» **WRITTEN INSTRUCTION**
Retype the following records word for word, starting at the line that contains "Expand the chevron next to the user avatar" and stopping after the line that contains "click(685, 77)".

» **INPUT**
+===+
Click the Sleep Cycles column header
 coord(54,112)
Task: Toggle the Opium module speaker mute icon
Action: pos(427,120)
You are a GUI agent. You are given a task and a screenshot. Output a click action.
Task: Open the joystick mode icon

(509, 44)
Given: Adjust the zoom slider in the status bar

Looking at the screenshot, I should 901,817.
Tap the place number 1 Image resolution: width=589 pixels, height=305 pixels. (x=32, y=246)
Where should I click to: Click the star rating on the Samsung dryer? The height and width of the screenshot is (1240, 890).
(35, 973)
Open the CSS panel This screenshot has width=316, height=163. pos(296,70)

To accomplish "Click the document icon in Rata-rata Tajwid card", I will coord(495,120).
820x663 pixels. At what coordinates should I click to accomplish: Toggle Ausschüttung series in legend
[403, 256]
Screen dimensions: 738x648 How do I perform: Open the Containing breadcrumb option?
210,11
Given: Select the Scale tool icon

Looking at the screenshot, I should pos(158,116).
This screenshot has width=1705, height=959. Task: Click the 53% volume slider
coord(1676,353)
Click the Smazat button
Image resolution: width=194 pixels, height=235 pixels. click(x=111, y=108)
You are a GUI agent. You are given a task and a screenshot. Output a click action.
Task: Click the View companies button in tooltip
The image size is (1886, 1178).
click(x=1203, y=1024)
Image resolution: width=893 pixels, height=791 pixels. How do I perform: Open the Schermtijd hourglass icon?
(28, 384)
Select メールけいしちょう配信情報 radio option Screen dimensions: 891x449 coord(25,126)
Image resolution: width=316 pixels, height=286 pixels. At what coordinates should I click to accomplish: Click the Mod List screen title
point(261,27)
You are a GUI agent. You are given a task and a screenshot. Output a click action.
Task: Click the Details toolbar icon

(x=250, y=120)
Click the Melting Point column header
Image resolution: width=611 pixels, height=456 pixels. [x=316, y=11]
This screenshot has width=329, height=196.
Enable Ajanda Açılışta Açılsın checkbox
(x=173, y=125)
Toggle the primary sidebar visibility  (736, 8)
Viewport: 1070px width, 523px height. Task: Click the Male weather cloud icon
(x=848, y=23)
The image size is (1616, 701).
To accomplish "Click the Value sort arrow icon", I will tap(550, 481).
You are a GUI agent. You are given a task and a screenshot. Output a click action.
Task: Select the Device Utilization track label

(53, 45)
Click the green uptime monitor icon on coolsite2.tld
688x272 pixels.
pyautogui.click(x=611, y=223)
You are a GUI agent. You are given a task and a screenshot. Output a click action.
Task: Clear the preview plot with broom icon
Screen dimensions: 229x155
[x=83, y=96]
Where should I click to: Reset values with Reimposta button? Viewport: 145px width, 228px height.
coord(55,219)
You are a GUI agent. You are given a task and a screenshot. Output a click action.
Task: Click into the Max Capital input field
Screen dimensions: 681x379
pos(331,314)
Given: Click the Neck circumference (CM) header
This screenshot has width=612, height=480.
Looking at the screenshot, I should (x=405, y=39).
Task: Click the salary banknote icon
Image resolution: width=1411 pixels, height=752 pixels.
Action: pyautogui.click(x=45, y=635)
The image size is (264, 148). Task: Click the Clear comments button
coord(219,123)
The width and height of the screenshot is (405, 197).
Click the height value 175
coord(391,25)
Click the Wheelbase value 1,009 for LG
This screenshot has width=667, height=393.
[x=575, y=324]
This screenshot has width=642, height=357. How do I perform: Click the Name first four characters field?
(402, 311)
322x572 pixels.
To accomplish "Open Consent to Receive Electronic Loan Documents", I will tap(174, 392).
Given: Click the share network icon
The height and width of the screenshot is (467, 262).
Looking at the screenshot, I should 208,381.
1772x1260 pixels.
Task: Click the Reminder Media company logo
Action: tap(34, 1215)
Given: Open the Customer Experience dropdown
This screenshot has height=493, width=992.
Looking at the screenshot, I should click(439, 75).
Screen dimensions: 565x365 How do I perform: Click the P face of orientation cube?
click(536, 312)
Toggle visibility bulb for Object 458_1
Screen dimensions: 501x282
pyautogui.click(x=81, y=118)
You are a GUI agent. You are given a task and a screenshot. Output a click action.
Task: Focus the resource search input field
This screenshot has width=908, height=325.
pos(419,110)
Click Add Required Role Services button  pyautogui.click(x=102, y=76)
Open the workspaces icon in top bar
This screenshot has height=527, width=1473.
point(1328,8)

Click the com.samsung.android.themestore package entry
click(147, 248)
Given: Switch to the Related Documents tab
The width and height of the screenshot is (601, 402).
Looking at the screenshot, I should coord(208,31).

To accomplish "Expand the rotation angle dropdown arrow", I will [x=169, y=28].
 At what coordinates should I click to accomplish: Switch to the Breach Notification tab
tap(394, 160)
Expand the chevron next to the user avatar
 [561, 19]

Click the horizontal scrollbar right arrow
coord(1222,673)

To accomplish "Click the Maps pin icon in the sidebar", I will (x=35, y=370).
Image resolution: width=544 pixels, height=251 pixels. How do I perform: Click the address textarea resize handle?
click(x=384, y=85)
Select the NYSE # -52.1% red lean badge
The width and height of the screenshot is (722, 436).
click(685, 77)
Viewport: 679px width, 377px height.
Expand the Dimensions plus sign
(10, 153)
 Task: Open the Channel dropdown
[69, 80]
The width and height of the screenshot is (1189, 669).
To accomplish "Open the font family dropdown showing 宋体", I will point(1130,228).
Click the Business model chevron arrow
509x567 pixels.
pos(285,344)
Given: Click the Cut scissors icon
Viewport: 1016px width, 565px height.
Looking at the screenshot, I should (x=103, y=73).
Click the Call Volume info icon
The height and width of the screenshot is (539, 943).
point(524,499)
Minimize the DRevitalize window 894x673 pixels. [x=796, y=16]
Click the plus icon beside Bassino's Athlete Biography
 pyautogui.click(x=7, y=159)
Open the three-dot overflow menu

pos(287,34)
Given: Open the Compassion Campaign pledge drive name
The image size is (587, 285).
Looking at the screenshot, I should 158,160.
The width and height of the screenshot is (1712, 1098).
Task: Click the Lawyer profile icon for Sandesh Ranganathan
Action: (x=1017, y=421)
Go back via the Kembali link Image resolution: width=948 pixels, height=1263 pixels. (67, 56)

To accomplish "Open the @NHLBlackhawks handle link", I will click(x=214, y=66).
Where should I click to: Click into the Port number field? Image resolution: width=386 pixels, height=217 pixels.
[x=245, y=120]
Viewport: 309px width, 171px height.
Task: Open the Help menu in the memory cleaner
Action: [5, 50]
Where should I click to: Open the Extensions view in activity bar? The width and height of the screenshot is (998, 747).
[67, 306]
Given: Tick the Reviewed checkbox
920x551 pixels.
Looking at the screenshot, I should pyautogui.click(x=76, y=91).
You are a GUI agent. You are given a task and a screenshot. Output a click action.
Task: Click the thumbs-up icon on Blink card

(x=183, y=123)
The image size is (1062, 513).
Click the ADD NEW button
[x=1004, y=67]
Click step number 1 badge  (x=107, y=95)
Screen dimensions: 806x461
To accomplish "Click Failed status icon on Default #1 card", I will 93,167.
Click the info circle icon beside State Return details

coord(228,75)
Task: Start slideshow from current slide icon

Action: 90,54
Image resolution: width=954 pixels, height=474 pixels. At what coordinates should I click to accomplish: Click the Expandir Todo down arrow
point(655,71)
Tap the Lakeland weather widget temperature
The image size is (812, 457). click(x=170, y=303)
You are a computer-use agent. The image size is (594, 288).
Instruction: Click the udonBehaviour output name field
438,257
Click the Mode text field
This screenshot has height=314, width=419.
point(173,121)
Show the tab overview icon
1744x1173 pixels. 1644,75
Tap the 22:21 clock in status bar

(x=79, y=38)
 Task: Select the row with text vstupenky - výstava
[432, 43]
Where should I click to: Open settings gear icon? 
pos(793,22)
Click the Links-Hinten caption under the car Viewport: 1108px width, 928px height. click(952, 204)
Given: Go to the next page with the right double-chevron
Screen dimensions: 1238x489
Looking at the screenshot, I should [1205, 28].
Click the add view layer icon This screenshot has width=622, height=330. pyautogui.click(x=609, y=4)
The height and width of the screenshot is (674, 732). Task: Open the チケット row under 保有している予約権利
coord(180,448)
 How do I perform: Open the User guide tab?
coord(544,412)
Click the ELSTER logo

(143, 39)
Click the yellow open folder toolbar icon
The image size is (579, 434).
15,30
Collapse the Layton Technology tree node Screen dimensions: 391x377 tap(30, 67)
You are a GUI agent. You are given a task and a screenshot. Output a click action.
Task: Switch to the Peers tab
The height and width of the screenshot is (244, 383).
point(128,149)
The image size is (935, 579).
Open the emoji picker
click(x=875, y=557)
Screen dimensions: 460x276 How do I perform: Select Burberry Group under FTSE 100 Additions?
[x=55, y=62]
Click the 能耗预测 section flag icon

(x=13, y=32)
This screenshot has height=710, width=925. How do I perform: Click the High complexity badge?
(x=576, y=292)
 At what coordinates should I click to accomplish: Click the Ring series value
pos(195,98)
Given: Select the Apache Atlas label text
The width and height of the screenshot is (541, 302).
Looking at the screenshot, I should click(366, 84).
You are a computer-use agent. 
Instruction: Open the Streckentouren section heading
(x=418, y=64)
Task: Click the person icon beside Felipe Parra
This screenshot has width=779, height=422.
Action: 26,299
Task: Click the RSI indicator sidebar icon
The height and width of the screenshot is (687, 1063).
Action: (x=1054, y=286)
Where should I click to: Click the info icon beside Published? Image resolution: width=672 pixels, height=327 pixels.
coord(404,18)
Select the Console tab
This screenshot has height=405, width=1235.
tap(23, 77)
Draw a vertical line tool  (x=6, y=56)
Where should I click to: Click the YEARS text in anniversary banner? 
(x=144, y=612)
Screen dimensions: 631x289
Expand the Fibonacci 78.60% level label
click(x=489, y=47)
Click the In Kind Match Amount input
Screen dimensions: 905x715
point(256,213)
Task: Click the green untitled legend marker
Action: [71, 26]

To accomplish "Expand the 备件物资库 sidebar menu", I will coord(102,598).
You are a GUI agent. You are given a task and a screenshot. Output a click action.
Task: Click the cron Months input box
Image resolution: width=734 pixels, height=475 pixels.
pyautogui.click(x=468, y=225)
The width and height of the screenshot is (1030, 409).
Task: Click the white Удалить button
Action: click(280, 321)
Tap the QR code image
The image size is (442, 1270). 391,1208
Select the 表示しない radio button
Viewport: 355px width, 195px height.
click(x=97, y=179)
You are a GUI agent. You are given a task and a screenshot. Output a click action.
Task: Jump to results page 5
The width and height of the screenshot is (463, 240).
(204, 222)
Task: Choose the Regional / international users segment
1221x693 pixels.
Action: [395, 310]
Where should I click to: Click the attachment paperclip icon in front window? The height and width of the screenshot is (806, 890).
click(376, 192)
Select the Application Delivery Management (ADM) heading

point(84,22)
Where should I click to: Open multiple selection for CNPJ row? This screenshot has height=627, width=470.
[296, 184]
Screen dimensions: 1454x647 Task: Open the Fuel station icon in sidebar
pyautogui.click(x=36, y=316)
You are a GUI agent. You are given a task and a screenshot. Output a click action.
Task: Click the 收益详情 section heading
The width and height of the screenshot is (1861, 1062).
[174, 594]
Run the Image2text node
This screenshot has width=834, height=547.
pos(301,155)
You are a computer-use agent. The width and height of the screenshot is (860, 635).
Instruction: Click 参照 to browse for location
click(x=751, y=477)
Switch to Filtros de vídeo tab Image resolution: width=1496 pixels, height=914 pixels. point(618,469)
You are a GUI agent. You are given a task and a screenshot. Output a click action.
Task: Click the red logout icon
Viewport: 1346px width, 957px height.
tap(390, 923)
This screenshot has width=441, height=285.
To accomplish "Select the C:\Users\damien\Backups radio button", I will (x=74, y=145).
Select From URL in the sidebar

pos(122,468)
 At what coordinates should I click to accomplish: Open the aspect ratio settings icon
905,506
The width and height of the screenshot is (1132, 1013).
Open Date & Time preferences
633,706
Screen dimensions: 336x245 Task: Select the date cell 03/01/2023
+===+
» **COMPLETED EXERCISE**
Expand the chevron next to the user avatar
 [561, 19]

Click the horizontal scrollbar right arrow
coord(1222,673)

To accomplish "Click the Maps pin icon in the sidebar", I will (x=35, y=370).
Image resolution: width=544 pixels, height=251 pixels. How do I perform: Click the address textarea resize handle?
click(x=384, y=85)
Select the NYSE # -52.1% red lean badge
The width and height of the screenshot is (722, 436).
click(685, 77)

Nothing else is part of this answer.